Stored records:
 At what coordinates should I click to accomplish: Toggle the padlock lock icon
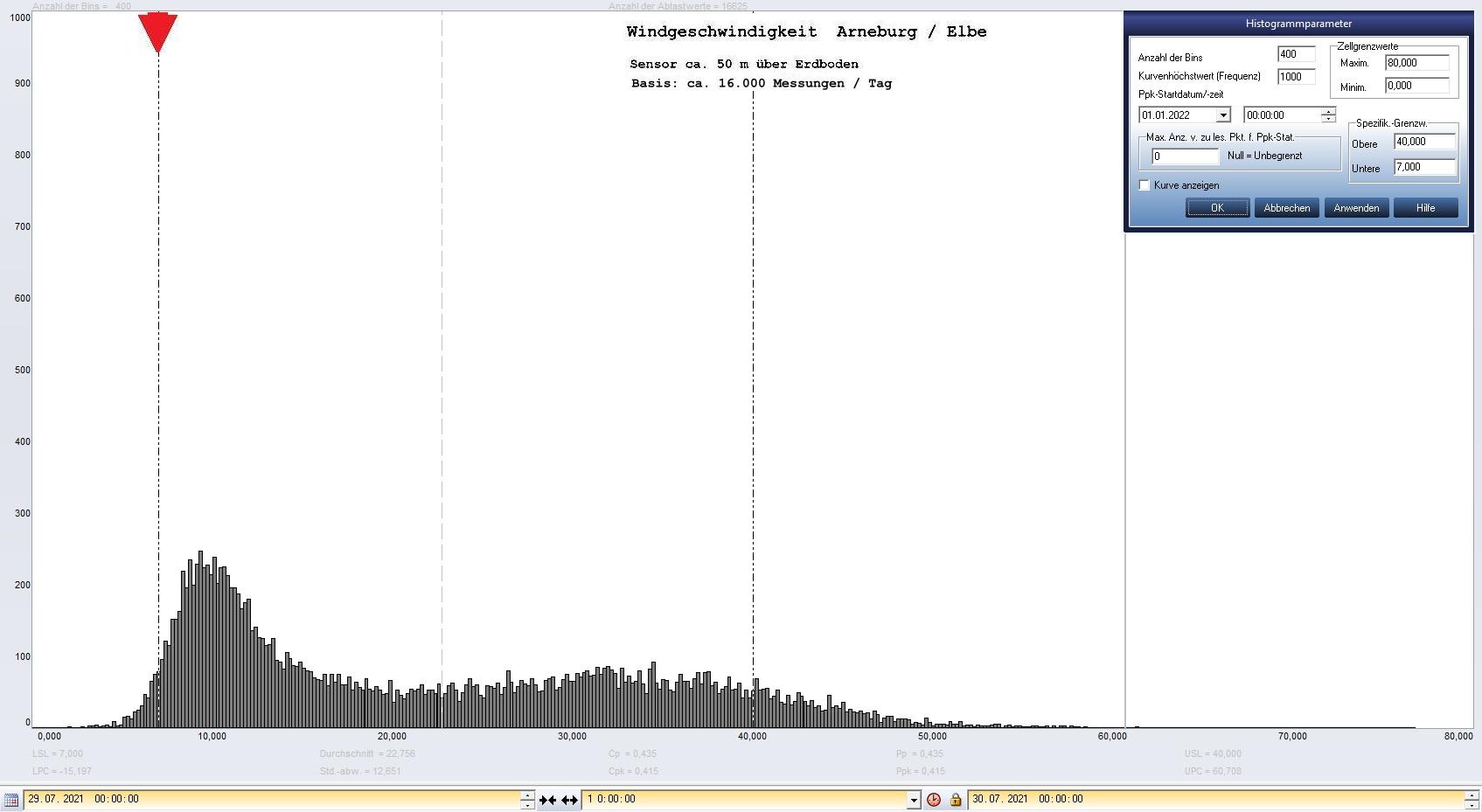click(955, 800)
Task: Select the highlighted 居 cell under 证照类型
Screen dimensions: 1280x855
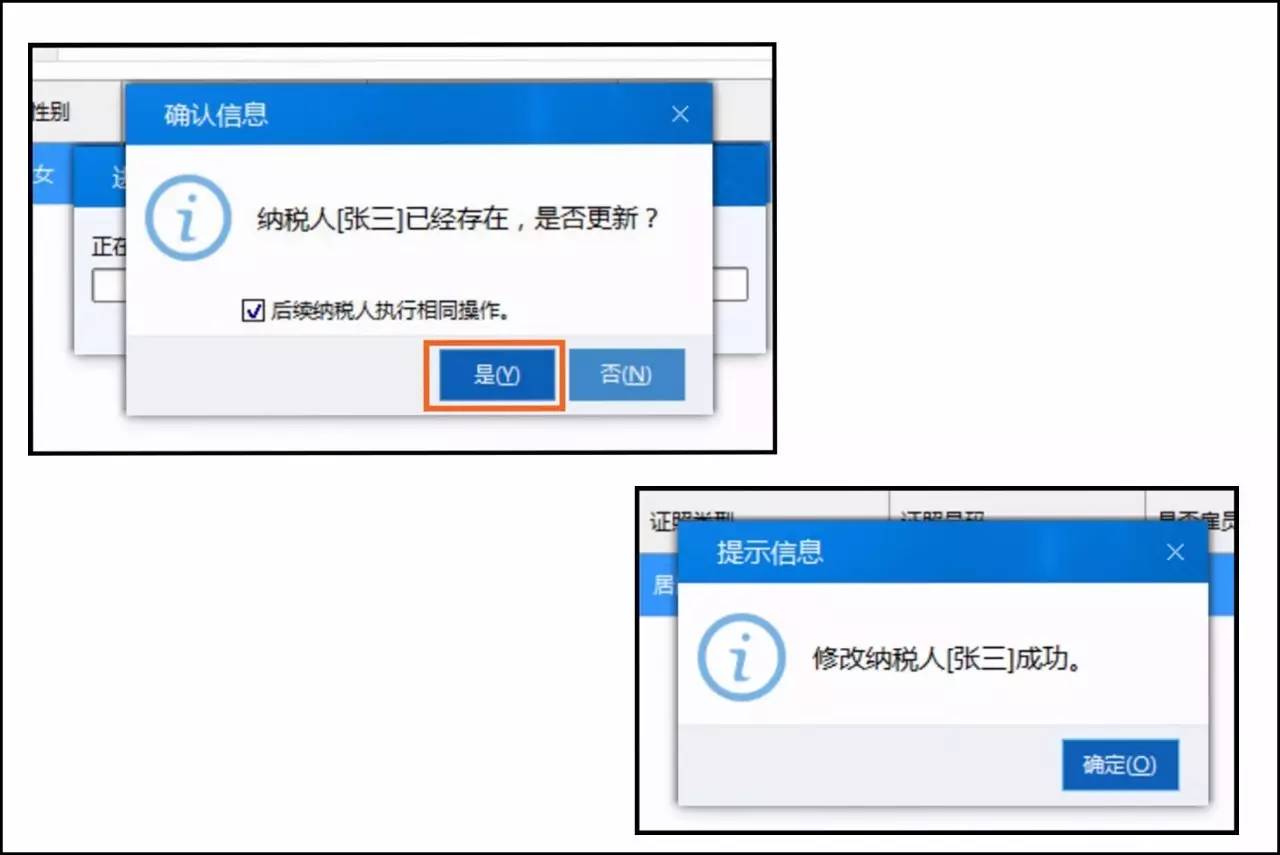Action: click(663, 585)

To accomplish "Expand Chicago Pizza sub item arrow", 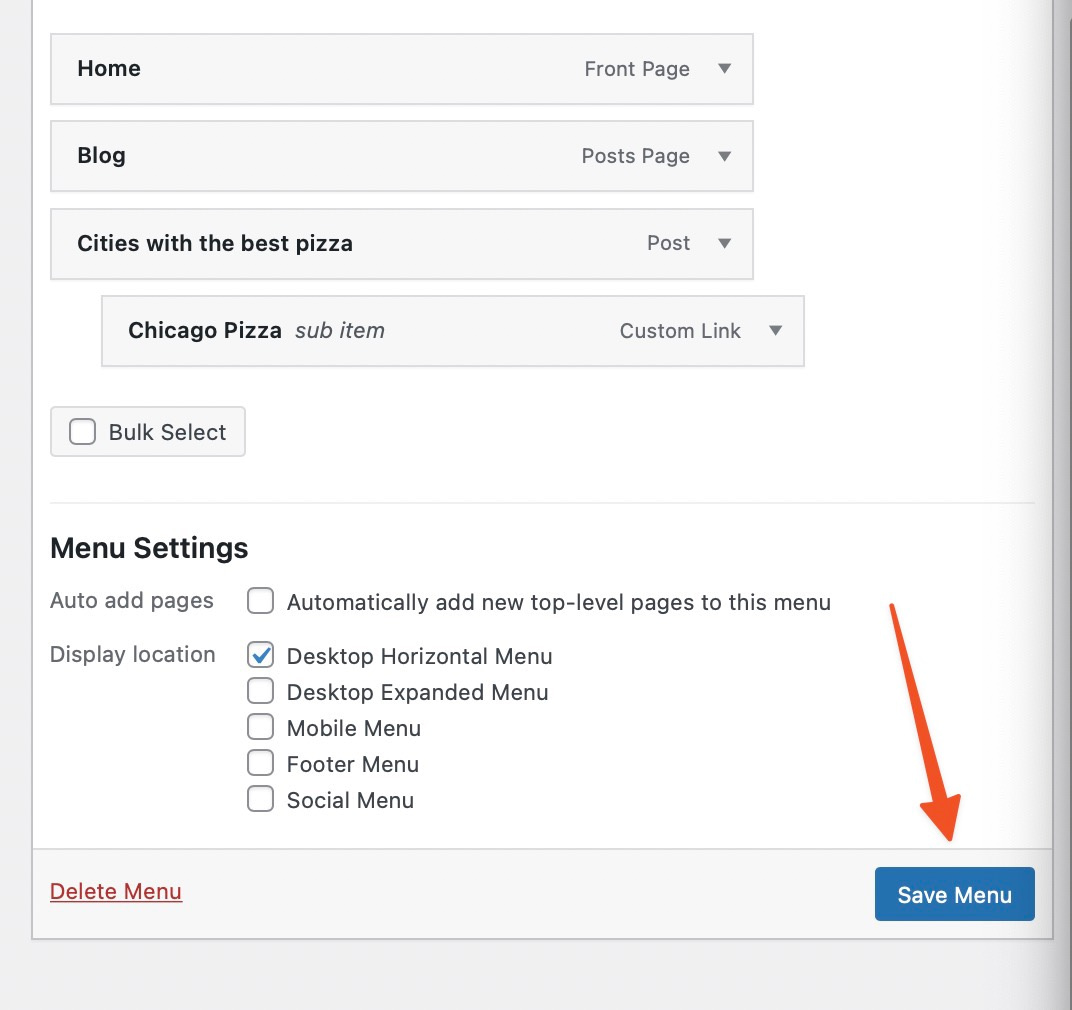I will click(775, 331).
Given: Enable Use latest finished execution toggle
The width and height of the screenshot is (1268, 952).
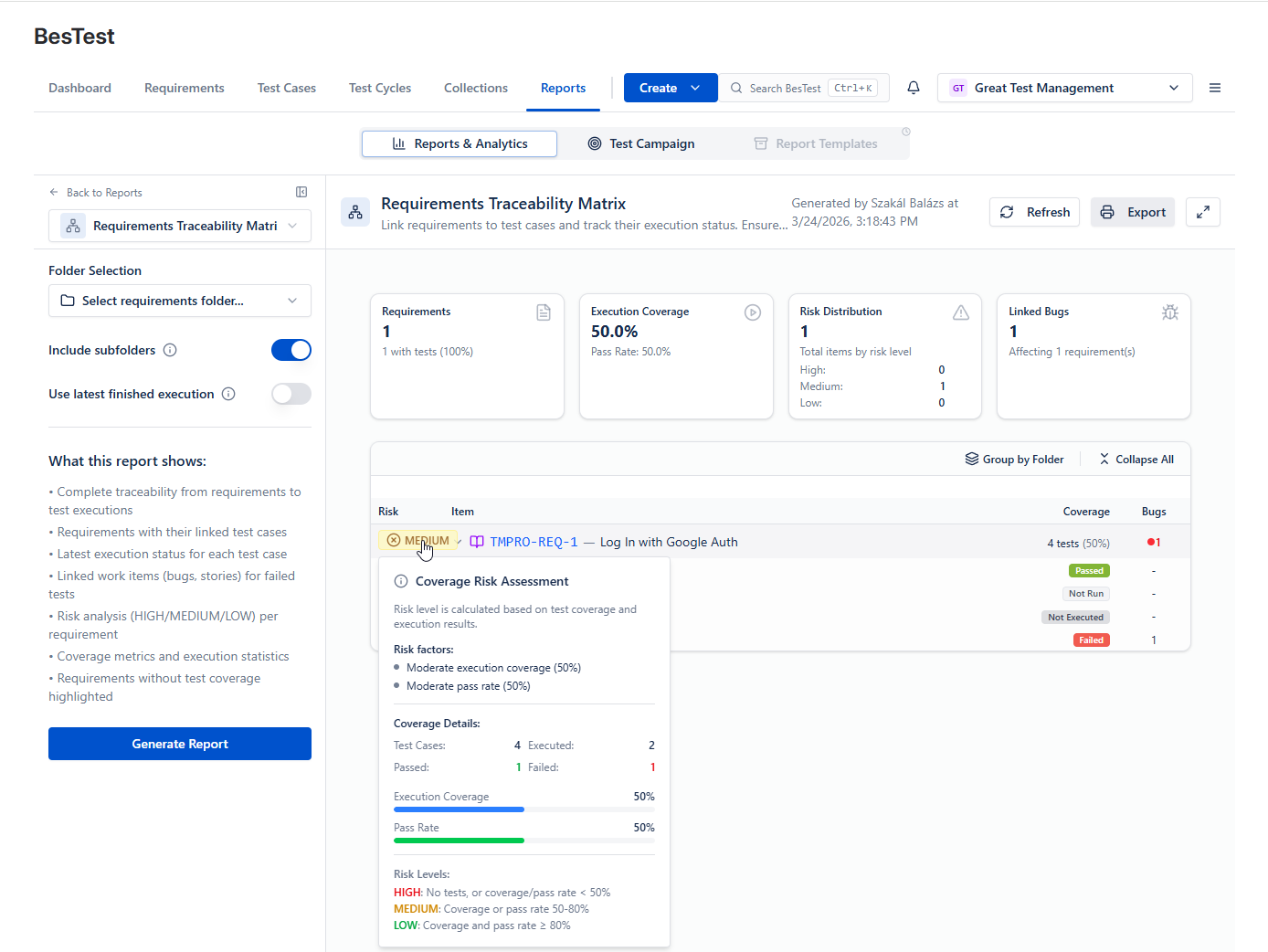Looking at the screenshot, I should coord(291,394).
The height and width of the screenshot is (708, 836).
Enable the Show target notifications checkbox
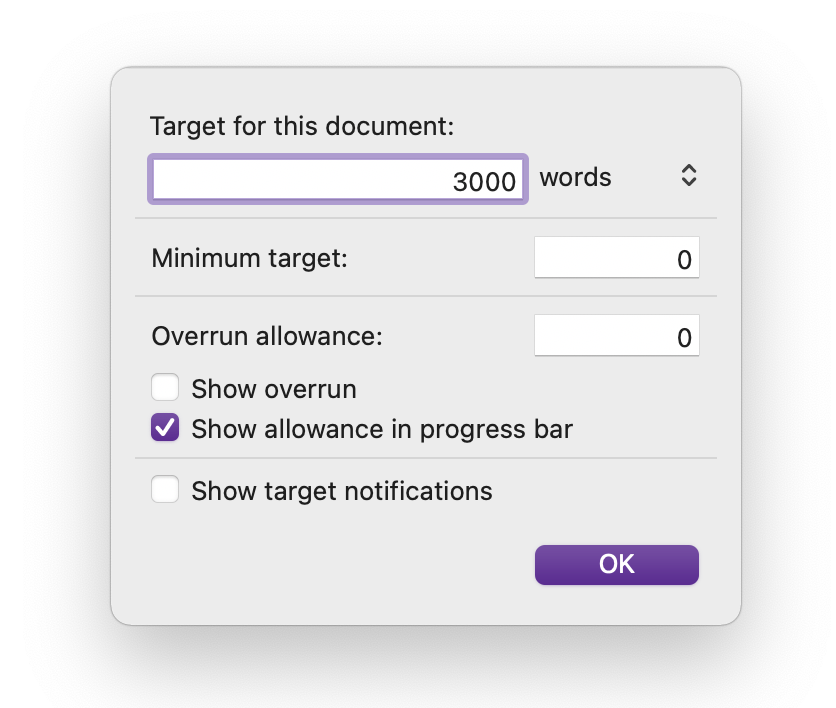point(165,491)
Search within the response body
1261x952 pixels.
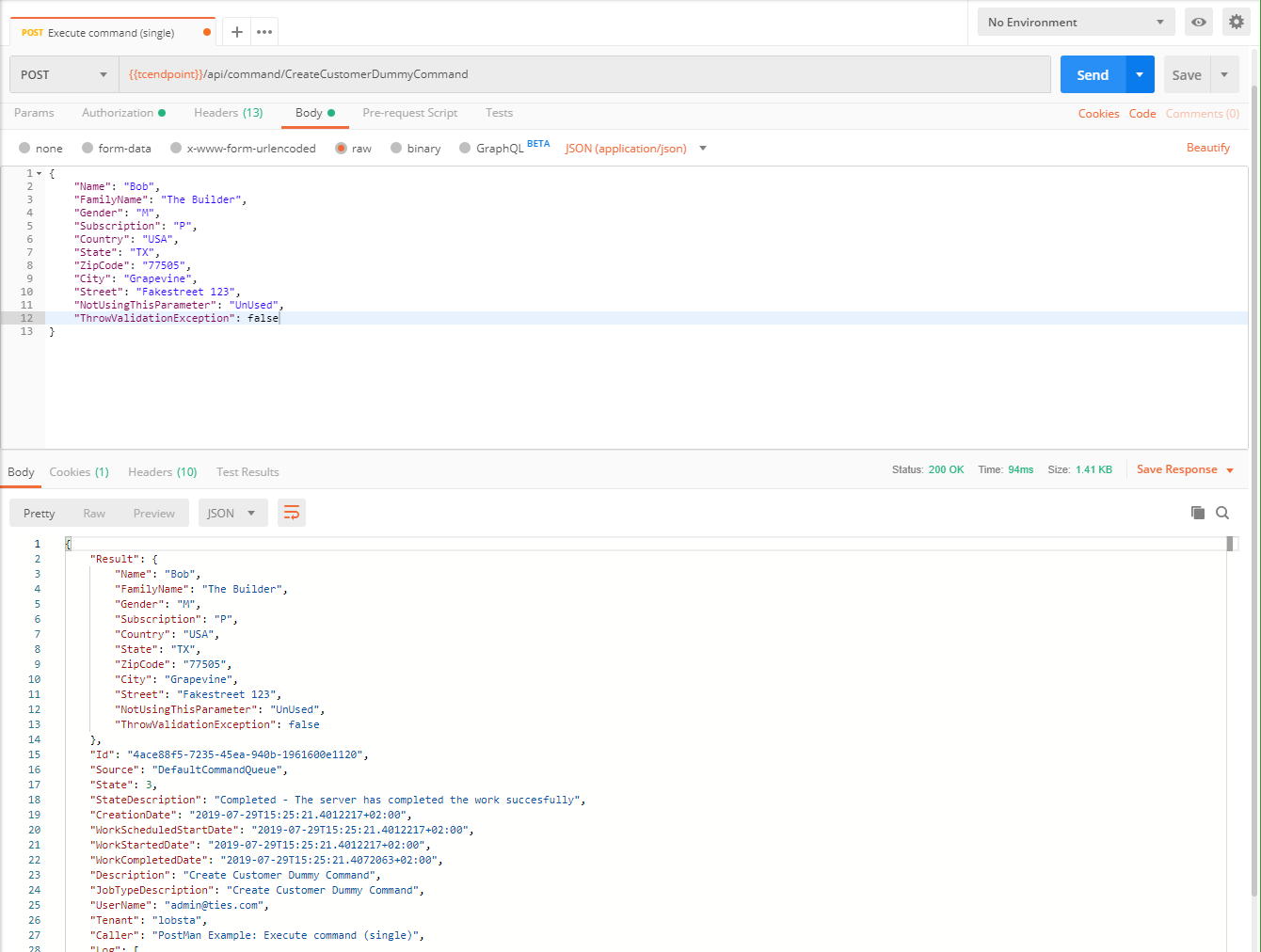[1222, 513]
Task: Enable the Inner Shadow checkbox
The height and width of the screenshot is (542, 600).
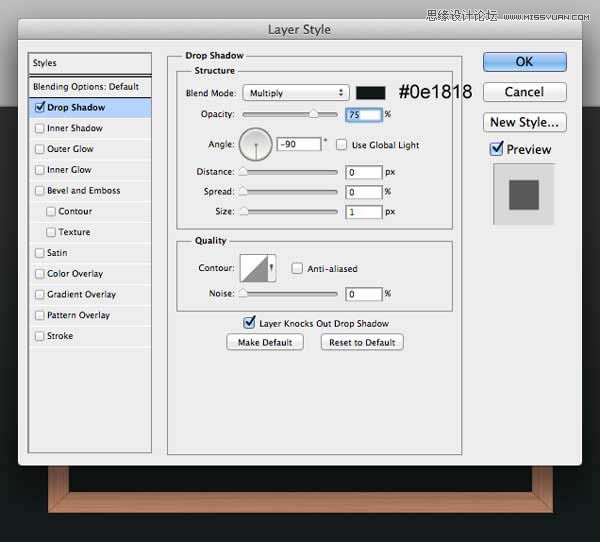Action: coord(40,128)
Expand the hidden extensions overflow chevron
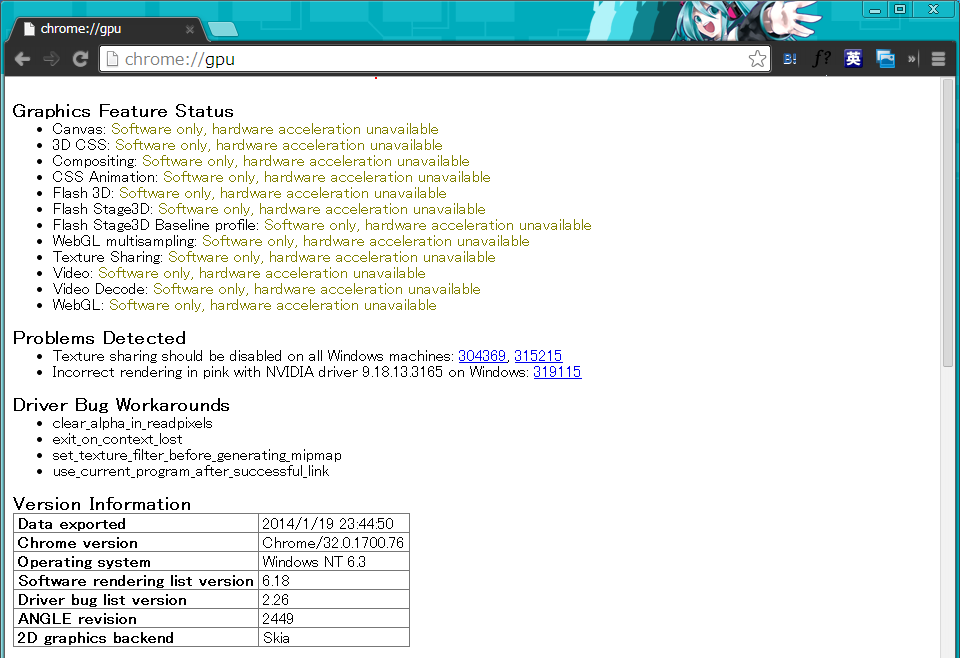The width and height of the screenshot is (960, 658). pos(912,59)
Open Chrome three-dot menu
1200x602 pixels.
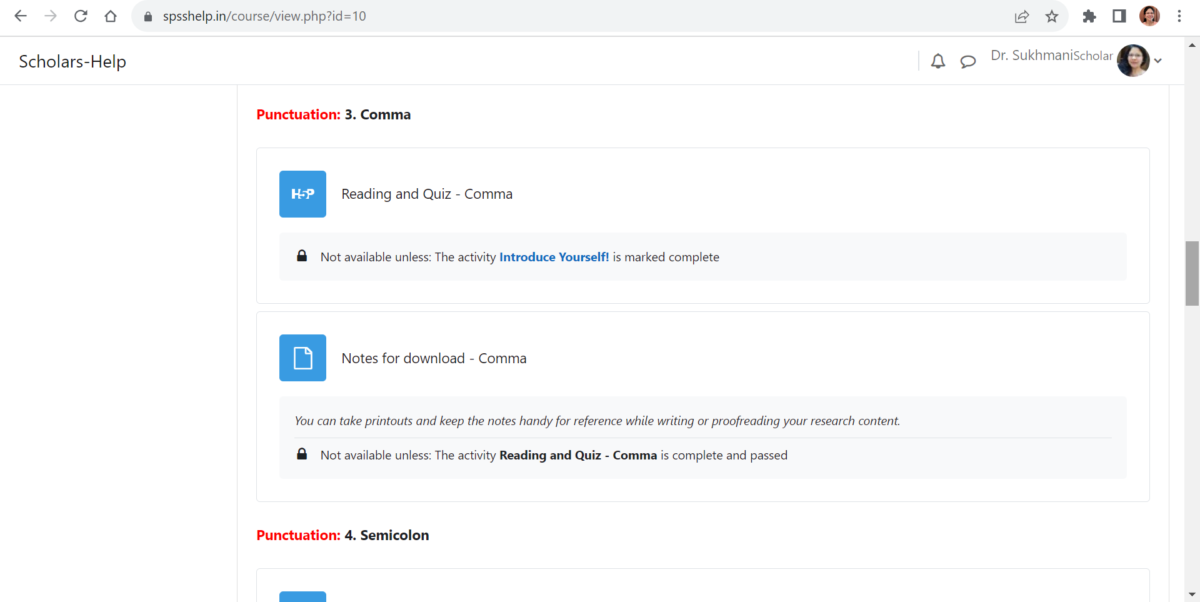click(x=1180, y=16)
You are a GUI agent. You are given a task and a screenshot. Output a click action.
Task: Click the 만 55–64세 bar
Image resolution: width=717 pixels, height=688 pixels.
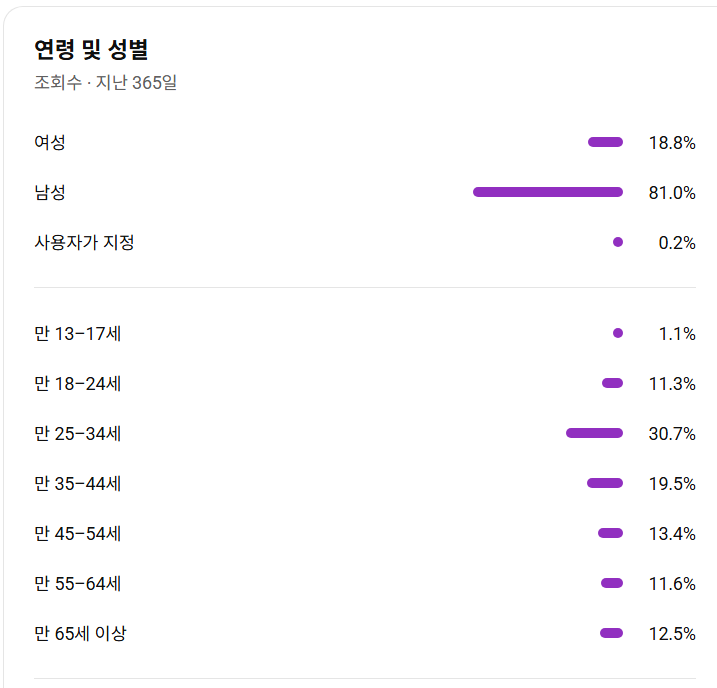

Task to complete: Once the line with "Task: Enable the Inner Shadow checkbox" is found in the data above, reproduce it and each line after it exactly, through the line with "Task: Click the 만 55–64세 bar". Omit the pictures.

Your solution:
Task: Enable the Inner Shadow checkbox
The height and width of the screenshot is (542, 600).
Action: coord(40,128)
Expand the hidden extensions overflow chevron
The width and height of the screenshot is (960, 658). pos(912,59)
Open Chrome three-dot menu
1200x602 pixels.
click(x=1180, y=16)
You are a GUI agent. You are given a task and a screenshot. Output a click action.
Task: Click the 만 55–64세 bar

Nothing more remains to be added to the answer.